A maioria dos trabalhadores da JBS não conhece a NR 36, mas perceberam algumas mudanças no seu dia-a-dia nesses últimos anos, tais como a obrigatoriedade de mais uma pausa e o acréscimo de cadeiras em certos postos de trabalho. Como já comentamos aqui recentemente a campeã nacional em acidentes criou uma diretoria específica para tratar de se adequar à legislação vigente, assim como tem empenhado esforços em reduzir a quantidade de processos acumulados. Antes de uma preocupação real com a situação do trabalhador, o que move o gigante é a preocupação com as “contra propagandas”, que já prejudicam a imagem da marca.
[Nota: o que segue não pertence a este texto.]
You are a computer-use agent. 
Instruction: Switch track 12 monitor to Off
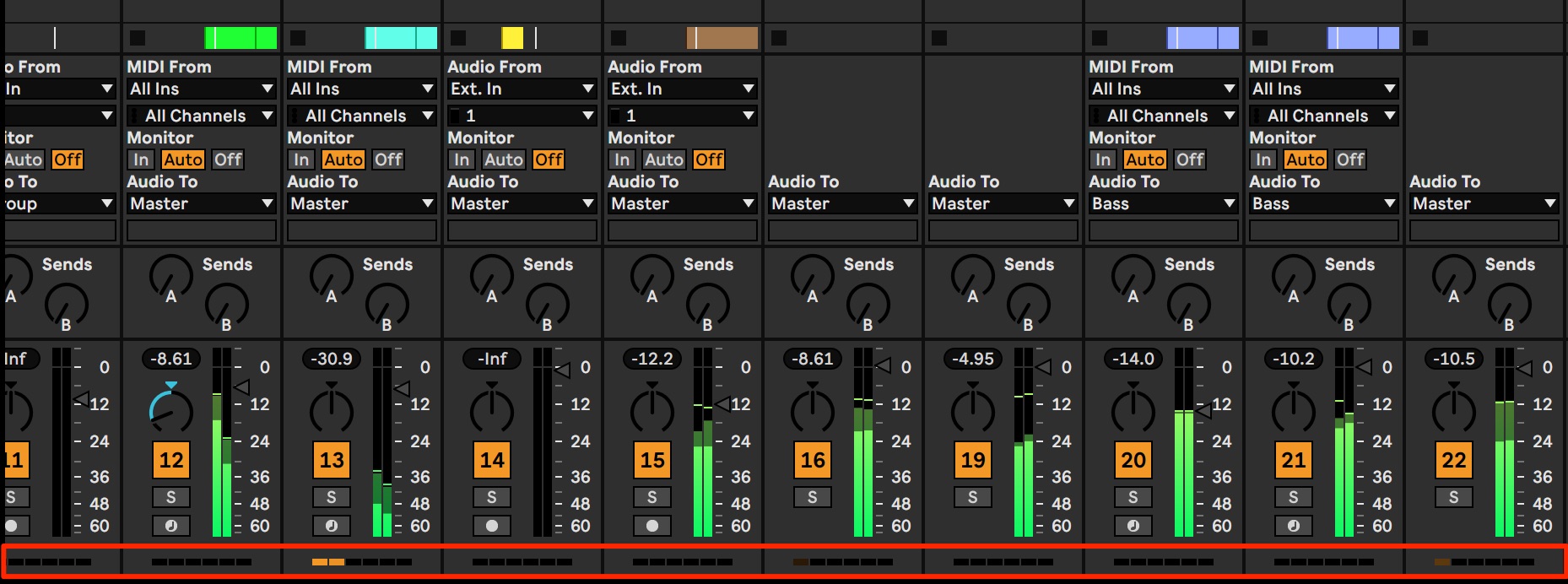click(x=228, y=160)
Além de um vídeo feito por um sindicato denunciando a cobrança abusiva do convênio médico, essa forma de denúncia também foi usada por Andrei Pires, ex-cipeira demitida injustamente Recentemente, recebemos a denúncia de que os uniformes estão sendo substituídos por outros sem forro, de pano fino, que não esquentam, contrariando o que diz a NR 36, na qual podemos ler, “36.9.5 Conforto térmico 36.9.5.1 Devem ser adotadas medidas preventivas individuais e coletivas - técnicas, organizacionais e administrativas, em razão da exposição em ambientes artificialmente refrigerados e ao calor excessivo, para propiciar conforto térmico aos trabalhadores. 36.9.5.1.1 As medidas de prevenção devem envolver, no mínimo: a) controle da temperatura, da velocidade do ar e da umidade; b) manutenção constante dos equipamentos; c) acesso fácil e irrestrito a água fresca; d) uso de EPI e vestimenta compatível com a temperatura do local e da atividade desenvolvida; e) outras medidas de proteção visando o conforto térmico.”, destacando a parte sobre os uniformes.
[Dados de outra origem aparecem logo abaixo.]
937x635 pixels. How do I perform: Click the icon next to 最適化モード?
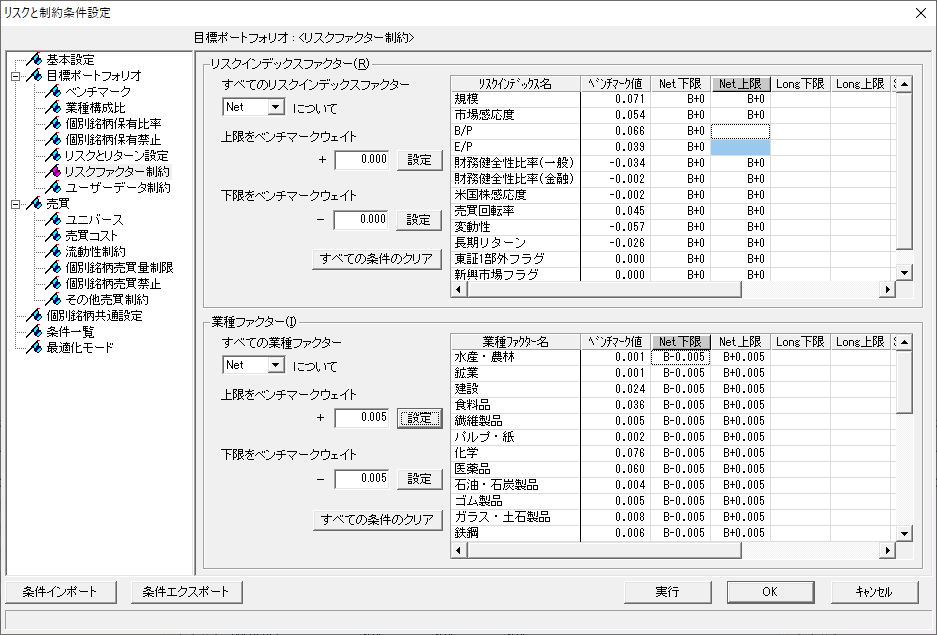coord(35,348)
Segundo os trabalhadores, trata-se de mais uma medida da empresa em busca de cortar gastos, uma vez que a lavanderia que cuida dos uniformes é terceirizada e cobra por peso, as novas roupas mais finas pesariam menos da metade das anteriormente utilizadas. Tal prática nefasta prejudica gravemente a saúde dos trabalhadores e demonstra mais uma vez a disposição e insistência dessa empresa em buscar sempre aumentar sua lucratividade atacando as condições de trabalho e saúde dos seus funcionários, ou seja, suas condições de vida.